Well, it's just to make again the point that Corbyn didn't enter the current leadership race with any intention - let alone hope - of winning. He knows he was never cut out for leader. So much so that he wasn't even a leader on the left. When Dawn Primarolo, of all people, gets twice as much support from party members, you can hardly take that as a vote of confidence in your ability to inspire the rank and file.

But, with the exception of Abbott (who had her go at the leadership last time), Corbyn's the last one available to stand. The rest are too old, too dead or no longer in Parliament. And so it fell to him. It's not that the Ugly Duckling turned into a swan, more a case of Pass the Parcel.
A month or so back, after the first television hustings, I suggested that Corbyn shouldn't be dismissed as lightly as he was being: 'When he talks of principles of fairness and equality, of community and public services, he resonates in a way that Ed Miliband never achieved.'

I think that's become very clear in recent weeks. But he's still not a leader.

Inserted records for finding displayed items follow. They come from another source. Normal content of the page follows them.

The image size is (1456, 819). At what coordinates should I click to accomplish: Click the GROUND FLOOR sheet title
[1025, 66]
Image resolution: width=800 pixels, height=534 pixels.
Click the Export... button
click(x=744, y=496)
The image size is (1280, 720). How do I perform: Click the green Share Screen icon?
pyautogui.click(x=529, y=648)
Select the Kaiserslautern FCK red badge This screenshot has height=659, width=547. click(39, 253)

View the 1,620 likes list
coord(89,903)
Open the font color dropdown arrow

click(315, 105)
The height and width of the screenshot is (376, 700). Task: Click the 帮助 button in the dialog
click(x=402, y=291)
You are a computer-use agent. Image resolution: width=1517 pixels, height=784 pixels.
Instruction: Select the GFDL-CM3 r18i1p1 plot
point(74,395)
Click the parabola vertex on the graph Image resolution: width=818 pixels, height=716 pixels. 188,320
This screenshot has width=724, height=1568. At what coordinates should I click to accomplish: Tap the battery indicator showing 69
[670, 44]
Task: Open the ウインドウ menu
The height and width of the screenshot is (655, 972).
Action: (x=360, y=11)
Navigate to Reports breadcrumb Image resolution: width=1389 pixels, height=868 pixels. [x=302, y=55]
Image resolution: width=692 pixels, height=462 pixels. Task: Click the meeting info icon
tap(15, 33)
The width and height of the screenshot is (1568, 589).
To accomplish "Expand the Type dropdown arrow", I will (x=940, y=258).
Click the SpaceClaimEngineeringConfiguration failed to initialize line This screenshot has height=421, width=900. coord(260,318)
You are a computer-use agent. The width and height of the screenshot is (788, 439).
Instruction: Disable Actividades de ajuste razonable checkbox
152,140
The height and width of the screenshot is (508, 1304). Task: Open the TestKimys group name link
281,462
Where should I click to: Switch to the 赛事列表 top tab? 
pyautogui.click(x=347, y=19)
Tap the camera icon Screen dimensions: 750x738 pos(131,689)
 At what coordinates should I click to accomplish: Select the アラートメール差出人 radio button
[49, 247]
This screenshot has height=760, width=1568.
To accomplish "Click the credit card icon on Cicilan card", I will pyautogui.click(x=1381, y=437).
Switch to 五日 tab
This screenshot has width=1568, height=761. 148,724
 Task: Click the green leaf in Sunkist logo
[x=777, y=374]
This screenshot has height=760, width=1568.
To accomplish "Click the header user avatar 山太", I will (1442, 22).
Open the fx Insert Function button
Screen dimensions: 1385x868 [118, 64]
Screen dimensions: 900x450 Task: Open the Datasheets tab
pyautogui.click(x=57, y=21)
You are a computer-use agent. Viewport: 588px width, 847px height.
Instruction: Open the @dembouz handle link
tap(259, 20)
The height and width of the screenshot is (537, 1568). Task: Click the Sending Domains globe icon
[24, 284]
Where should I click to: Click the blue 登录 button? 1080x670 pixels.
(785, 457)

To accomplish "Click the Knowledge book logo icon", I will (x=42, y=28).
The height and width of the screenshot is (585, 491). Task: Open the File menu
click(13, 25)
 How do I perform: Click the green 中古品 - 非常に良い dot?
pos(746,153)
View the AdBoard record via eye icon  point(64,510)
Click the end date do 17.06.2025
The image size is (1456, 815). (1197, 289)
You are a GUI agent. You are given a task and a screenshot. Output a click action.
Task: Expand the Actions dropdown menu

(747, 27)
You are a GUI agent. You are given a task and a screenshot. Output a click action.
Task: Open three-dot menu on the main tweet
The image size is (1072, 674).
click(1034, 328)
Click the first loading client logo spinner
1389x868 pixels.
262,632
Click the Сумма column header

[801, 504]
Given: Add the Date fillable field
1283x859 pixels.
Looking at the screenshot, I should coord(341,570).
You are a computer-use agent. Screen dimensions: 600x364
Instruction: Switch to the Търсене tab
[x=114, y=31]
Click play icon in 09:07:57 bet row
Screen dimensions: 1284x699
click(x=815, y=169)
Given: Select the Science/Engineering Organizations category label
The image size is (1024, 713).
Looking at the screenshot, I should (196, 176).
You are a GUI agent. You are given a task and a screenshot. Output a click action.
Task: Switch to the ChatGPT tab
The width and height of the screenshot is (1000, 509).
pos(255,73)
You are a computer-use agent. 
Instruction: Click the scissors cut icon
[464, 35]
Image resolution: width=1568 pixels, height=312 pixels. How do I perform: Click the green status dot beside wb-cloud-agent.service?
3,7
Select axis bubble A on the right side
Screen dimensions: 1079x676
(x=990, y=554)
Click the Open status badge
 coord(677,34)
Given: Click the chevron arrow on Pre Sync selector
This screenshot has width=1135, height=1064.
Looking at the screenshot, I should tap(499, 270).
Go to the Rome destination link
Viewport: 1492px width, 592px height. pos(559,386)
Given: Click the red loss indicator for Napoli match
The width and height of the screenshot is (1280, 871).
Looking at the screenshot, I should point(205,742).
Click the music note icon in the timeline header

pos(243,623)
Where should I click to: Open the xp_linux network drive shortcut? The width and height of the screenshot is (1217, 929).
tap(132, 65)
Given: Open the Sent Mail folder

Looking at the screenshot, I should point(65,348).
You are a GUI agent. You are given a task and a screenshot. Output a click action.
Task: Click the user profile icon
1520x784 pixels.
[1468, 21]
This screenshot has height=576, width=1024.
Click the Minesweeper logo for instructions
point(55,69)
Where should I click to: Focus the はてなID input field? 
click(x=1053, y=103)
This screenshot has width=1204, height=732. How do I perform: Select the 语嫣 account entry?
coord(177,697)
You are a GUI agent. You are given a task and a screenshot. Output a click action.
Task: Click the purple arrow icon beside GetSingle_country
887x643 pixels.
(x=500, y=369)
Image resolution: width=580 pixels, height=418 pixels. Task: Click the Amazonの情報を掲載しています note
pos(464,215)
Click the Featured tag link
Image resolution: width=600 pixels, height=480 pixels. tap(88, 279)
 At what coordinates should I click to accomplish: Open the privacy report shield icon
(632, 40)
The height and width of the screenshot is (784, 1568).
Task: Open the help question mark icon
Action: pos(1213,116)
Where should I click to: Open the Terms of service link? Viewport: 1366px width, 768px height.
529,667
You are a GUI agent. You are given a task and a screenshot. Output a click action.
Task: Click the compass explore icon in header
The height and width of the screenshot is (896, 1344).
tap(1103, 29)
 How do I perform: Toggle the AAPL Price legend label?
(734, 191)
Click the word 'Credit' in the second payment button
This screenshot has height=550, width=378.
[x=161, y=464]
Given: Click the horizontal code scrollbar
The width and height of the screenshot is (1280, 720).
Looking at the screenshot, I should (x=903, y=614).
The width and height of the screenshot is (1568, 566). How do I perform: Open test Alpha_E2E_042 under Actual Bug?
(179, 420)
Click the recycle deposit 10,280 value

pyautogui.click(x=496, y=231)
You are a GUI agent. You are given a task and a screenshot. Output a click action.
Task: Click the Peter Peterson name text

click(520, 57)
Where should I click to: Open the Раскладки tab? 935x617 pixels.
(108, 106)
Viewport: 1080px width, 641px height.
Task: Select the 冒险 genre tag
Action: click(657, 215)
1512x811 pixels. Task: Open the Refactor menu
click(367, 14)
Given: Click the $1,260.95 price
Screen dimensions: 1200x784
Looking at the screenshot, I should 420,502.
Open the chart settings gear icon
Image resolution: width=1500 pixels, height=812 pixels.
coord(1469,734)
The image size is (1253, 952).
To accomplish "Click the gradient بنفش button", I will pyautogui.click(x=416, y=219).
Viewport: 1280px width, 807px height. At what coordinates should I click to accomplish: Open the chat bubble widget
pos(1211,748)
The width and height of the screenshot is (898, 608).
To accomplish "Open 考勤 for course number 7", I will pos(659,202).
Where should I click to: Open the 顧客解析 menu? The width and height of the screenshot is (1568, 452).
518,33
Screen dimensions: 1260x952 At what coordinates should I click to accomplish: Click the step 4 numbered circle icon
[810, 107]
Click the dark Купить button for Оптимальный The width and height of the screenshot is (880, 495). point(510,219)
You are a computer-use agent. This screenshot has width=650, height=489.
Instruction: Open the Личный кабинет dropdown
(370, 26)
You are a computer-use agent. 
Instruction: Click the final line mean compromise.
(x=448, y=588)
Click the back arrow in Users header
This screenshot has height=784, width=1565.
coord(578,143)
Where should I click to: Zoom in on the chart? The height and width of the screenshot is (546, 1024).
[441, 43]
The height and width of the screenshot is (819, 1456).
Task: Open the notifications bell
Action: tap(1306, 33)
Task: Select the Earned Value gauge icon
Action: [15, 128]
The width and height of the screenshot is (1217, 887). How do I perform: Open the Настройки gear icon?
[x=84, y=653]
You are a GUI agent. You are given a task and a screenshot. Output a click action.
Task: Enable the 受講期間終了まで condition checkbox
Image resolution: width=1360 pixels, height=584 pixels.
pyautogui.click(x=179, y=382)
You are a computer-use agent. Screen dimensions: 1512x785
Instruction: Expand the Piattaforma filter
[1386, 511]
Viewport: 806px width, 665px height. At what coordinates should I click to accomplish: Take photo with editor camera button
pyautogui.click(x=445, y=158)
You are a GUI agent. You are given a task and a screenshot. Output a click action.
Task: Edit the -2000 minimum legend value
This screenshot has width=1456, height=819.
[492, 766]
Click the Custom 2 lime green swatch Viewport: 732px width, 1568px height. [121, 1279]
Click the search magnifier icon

When you think of the major left figures since the war - Nye Bevan, Tony Crosland, Michael Foot, Tony Benn, Ken Livingstone - some of them were great thinkers, some orators, some had presence. All were able to deploy humour, which goes a long way when trying to persuade the British voter of the virtues of left thinking. Corbyn lacks all of these gifts.

In the last election, Ed Miliband didn't lose because he was too left-wing. He lost because he was Ed Miliband. The same problem - mutatis mutandis - would be even more manifest with Jeremy Corbyn. Which is why he's not going to be elected leader.

Wednesday, 22 July 2015

Like any other man

Jeremy Corbyn has been attracting a lot of press coverage in the last few days. Which is somewhat new territory for him. He's been in politics for nearly four decades, but he's never been much of a media favourite, not even on television and radio, where the lack of humour makes him a somewhat unengaging character.

When he did attract press attention, it tended to be hostile - as indeed it is this week as well - and sometimes very hostile indeed. This, to take just one example, is a Daily Mirror editorial in 1984 describing him as:
a stupendous mind-bending idiot. A man so insensitive to the decent feelings of others as to be completely numb. He wouldn't understand why voters have drifted in their millions from supporting his party. He wouldn't know how difficult he and his kind make it for their leader to win those votes back.
Well, it's a point of view. It may or may not be worth noting that, six months before this was published, the Daily Mirror had been bought by Robert Maxwell.